Collected data entries
^^^^
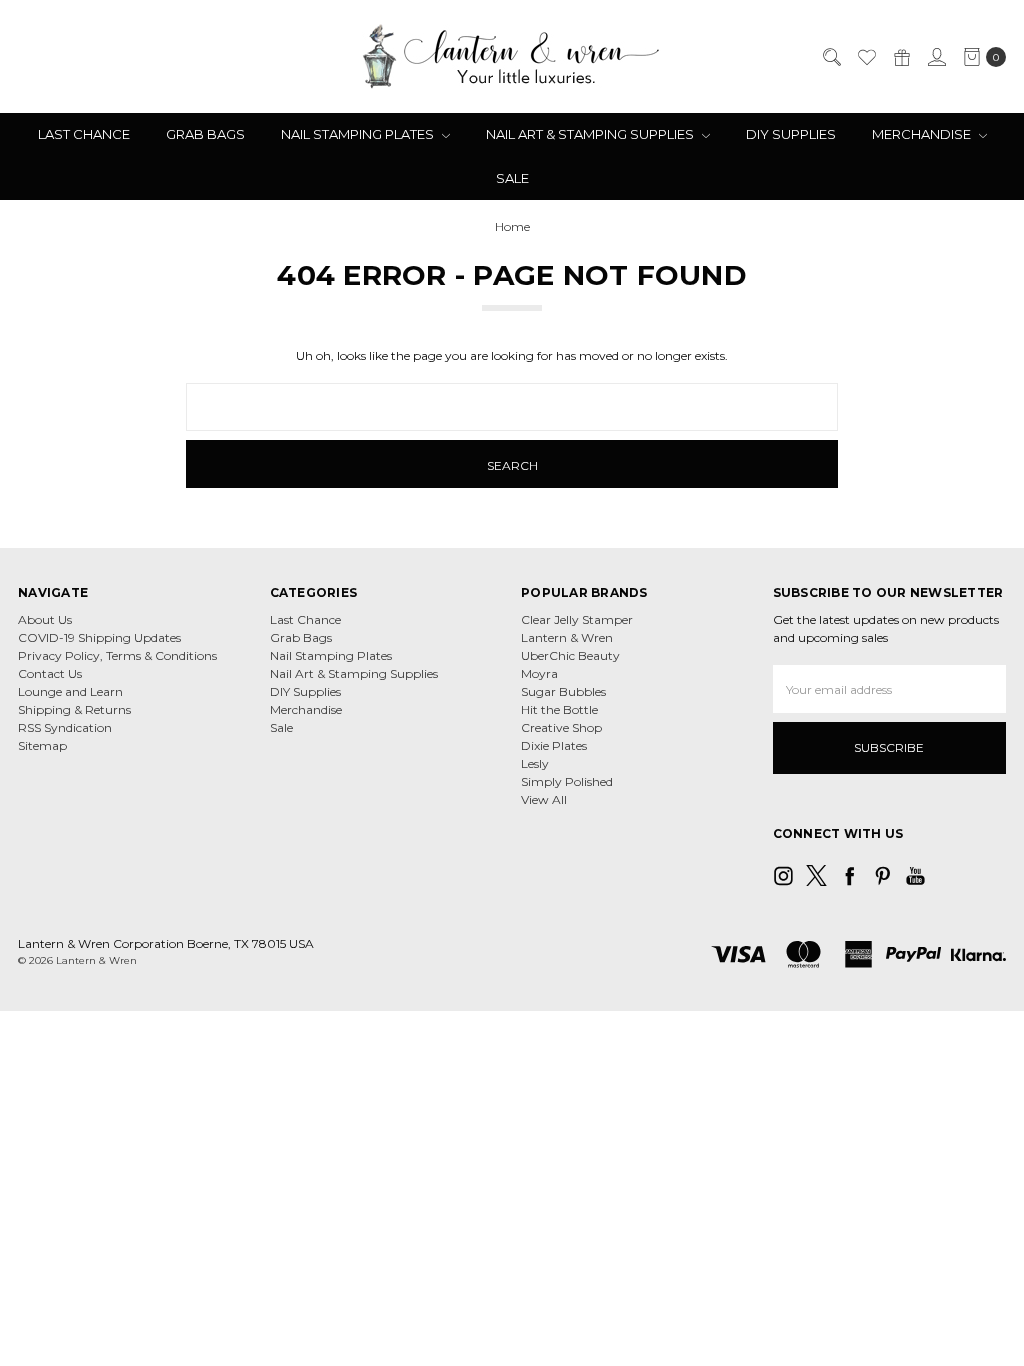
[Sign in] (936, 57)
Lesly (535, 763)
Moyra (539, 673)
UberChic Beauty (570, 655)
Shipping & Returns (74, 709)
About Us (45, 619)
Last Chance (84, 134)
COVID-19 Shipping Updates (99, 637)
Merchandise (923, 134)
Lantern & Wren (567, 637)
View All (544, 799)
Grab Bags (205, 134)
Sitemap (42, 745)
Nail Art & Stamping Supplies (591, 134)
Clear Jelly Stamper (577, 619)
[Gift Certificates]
^^^^
Task description: From the entries above, extract every line where the word "Shipping" appears.

Result for this exercise:
Shipping & Returns (74, 709)
COVID-19 Shipping Updates (99, 637)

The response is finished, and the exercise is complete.